+++ Data excerpts +++

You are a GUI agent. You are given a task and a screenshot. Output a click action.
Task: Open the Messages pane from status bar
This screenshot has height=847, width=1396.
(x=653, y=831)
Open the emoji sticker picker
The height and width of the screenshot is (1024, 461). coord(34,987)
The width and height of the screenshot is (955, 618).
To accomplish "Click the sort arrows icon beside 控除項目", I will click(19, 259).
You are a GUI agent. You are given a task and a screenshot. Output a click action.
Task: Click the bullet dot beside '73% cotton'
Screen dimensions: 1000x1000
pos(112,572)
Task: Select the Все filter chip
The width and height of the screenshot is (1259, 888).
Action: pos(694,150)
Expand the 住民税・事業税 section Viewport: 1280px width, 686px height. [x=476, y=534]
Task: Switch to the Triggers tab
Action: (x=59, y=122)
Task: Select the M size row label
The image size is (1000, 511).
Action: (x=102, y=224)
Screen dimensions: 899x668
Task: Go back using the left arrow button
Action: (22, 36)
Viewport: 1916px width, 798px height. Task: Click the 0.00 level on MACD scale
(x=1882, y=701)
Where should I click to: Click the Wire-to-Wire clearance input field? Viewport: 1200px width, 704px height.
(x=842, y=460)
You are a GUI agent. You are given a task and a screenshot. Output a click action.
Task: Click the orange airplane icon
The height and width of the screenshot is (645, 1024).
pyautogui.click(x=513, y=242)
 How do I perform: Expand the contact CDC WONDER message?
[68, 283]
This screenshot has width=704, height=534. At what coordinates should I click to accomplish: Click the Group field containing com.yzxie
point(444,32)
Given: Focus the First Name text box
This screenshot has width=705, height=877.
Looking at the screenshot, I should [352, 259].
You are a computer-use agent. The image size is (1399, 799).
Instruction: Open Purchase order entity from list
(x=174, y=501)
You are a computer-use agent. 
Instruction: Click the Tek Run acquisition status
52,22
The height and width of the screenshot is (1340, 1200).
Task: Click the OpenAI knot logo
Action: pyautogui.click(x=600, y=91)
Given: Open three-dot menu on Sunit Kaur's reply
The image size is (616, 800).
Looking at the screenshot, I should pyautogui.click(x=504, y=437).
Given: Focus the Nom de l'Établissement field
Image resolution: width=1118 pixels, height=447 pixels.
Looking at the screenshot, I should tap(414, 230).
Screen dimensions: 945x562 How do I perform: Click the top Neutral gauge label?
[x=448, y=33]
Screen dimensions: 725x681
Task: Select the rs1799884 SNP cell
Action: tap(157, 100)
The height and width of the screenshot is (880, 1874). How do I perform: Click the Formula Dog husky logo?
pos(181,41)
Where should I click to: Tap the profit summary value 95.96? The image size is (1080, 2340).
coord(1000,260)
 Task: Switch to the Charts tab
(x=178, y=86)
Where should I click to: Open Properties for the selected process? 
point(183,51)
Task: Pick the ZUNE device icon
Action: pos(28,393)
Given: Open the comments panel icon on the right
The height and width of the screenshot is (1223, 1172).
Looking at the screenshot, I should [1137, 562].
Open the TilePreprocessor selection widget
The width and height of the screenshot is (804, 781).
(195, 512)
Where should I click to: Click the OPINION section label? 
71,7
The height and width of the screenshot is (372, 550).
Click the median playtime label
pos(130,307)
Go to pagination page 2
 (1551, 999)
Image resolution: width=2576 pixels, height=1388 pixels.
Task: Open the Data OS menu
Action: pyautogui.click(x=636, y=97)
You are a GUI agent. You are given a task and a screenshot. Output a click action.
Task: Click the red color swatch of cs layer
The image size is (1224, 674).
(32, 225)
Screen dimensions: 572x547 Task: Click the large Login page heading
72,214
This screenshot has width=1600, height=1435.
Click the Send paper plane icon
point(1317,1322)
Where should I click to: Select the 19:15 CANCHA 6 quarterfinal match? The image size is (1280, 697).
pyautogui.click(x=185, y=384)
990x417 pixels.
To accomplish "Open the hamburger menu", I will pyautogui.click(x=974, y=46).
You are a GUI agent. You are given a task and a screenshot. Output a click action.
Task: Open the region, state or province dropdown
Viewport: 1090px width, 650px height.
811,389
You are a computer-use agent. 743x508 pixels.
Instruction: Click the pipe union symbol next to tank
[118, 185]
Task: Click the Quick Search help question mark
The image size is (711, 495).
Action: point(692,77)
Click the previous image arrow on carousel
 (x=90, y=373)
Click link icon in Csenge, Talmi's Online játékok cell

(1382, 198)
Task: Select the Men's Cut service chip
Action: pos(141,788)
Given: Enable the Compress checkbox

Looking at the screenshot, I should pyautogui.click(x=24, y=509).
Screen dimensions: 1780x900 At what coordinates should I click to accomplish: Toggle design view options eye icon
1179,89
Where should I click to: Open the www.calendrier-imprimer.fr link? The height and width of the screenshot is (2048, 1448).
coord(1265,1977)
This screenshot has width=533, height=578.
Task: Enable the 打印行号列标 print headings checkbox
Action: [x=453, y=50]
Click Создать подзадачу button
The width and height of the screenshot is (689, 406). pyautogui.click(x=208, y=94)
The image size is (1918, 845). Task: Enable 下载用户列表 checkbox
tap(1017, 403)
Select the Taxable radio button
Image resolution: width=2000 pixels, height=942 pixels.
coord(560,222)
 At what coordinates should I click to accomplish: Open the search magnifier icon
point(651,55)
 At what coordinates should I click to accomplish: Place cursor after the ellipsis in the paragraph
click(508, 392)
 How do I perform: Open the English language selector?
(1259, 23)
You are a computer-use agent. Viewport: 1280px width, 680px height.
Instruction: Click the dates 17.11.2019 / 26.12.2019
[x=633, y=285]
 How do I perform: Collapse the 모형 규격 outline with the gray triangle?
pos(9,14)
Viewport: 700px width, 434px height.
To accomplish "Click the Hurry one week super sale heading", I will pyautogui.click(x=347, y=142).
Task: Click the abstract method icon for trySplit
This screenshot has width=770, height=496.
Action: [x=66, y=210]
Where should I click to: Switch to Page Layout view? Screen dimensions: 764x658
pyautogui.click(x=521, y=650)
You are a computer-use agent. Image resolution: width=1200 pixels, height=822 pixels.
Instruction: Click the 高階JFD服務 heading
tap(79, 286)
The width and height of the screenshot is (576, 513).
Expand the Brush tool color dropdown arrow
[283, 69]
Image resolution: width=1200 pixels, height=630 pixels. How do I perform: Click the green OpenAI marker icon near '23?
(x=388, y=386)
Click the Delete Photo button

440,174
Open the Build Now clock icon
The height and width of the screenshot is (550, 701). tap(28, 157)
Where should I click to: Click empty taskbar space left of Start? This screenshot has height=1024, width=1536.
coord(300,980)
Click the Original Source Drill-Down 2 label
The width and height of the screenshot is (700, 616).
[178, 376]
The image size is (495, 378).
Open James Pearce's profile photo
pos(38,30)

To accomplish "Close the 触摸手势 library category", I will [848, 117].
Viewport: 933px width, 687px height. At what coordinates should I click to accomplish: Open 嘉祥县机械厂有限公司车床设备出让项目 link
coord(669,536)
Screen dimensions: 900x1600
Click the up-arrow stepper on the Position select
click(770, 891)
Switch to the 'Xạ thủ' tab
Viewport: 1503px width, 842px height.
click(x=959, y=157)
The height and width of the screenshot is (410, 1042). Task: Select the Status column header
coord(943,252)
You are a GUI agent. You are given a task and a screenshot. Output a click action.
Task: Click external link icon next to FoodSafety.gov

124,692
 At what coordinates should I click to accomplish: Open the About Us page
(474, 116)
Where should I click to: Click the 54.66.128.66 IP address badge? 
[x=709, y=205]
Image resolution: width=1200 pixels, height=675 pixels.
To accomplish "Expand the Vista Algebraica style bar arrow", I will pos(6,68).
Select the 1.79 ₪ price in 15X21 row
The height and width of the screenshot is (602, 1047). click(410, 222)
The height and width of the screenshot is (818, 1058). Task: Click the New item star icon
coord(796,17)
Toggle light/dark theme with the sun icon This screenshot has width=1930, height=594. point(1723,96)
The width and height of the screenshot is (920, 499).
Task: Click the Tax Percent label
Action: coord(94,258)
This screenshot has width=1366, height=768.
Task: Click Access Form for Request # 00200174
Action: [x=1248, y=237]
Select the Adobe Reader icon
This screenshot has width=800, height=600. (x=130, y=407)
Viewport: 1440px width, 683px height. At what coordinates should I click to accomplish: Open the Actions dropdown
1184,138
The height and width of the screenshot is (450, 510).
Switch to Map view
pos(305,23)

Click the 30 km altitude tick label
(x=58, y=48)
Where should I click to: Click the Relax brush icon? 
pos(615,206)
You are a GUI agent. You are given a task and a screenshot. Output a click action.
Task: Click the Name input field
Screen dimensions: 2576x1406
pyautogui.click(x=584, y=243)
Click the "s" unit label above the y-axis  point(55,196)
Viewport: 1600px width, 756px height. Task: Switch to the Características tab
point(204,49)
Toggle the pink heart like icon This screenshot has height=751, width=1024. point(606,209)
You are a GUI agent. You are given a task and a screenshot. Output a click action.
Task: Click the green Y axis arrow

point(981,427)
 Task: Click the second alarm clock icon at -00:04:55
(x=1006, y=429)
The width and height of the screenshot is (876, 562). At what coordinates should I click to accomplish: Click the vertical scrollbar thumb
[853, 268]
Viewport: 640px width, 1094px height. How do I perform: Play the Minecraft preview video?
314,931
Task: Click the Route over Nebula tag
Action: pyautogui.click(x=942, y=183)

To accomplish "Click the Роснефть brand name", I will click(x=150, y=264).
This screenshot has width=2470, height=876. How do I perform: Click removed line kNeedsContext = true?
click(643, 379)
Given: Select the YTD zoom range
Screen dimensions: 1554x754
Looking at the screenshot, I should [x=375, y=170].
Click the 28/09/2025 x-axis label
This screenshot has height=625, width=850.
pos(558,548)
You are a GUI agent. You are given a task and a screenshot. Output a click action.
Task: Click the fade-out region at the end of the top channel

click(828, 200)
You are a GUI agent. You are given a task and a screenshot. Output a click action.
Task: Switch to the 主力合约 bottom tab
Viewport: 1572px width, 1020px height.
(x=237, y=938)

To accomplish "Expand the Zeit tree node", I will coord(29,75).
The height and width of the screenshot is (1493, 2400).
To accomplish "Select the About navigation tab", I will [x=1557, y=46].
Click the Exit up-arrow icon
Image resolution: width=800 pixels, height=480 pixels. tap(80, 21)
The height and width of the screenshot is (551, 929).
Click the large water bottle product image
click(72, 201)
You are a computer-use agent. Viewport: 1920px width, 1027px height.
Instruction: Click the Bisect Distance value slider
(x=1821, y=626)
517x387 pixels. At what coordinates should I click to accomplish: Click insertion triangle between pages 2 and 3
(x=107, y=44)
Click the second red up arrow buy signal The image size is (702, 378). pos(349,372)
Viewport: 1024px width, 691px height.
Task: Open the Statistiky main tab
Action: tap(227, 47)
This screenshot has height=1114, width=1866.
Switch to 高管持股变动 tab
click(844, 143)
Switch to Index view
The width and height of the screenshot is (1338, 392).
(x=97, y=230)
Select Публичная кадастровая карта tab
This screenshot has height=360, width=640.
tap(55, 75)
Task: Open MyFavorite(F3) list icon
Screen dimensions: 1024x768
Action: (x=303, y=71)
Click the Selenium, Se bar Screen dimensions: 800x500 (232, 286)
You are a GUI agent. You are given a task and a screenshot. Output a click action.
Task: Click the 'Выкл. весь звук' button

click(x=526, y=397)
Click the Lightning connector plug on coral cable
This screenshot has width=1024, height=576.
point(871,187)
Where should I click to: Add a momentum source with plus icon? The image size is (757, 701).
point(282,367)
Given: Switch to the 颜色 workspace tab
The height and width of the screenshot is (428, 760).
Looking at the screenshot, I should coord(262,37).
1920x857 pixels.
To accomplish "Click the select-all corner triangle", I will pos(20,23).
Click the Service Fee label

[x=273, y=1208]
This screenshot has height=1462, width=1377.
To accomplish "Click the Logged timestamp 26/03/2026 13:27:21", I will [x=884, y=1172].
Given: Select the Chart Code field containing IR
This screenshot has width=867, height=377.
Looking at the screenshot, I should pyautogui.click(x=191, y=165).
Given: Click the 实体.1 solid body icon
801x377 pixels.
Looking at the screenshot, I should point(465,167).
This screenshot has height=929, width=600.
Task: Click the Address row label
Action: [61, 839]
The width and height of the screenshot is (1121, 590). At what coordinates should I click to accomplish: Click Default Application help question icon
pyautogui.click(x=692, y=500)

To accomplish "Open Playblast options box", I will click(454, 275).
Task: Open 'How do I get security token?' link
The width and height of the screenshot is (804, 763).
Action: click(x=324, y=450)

+++

About this exercise: Give an exact copy of the lines above, from the top of the records to the line that contains "You are a computer-use agent. The", taking in both ends.

Result below:
You are a GUI agent. You are given a task and a screenshot. Output a click action.
Task: Open the Messages pane from status bar
This screenshot has height=847, width=1396.
(x=653, y=831)
Open the emoji sticker picker
The height and width of the screenshot is (1024, 461). coord(34,987)
The width and height of the screenshot is (955, 618).
To accomplish "Click the sort arrows icon beside 控除項目", I will click(19, 259).
You are a GUI agent. You are given a task and a screenshot. Output a click action.
Task: Click the bullet dot beside '73% cotton'
Screen dimensions: 1000x1000
pos(112,572)
Task: Select the Все filter chip
The width and height of the screenshot is (1259, 888).
Action: pos(694,150)
Expand the 住民税・事業税 section Viewport: 1280px width, 686px height. [x=476, y=534]
Task: Switch to the Triggers tab
Action: (x=59, y=122)
Task: Select the M size row label
The image size is (1000, 511).
Action: (x=102, y=224)
Screen dimensions: 899x668
Task: Go back using the left arrow button
Action: (22, 36)
Viewport: 1916px width, 798px height. Task: Click the 0.00 level on MACD scale
(x=1882, y=701)
Where should I click to: Click the Wire-to-Wire clearance input field? Viewport: 1200px width, 704px height.
(x=842, y=460)
You are a GUI agent. You are given a task and a screenshot. Output a click action.
Task: Click the orange airplane icon
The height and width of the screenshot is (645, 1024).
pyautogui.click(x=513, y=242)
 How do I perform: Expand the contact CDC WONDER message?
[68, 283]
This screenshot has width=704, height=534. At what coordinates should I click to accomplish: Click the Group field containing com.yzxie
point(444,32)
Given: Focus the First Name text box
This screenshot has width=705, height=877.
Looking at the screenshot, I should [352, 259].
You are a computer-use agent. The image size is (1399, 799).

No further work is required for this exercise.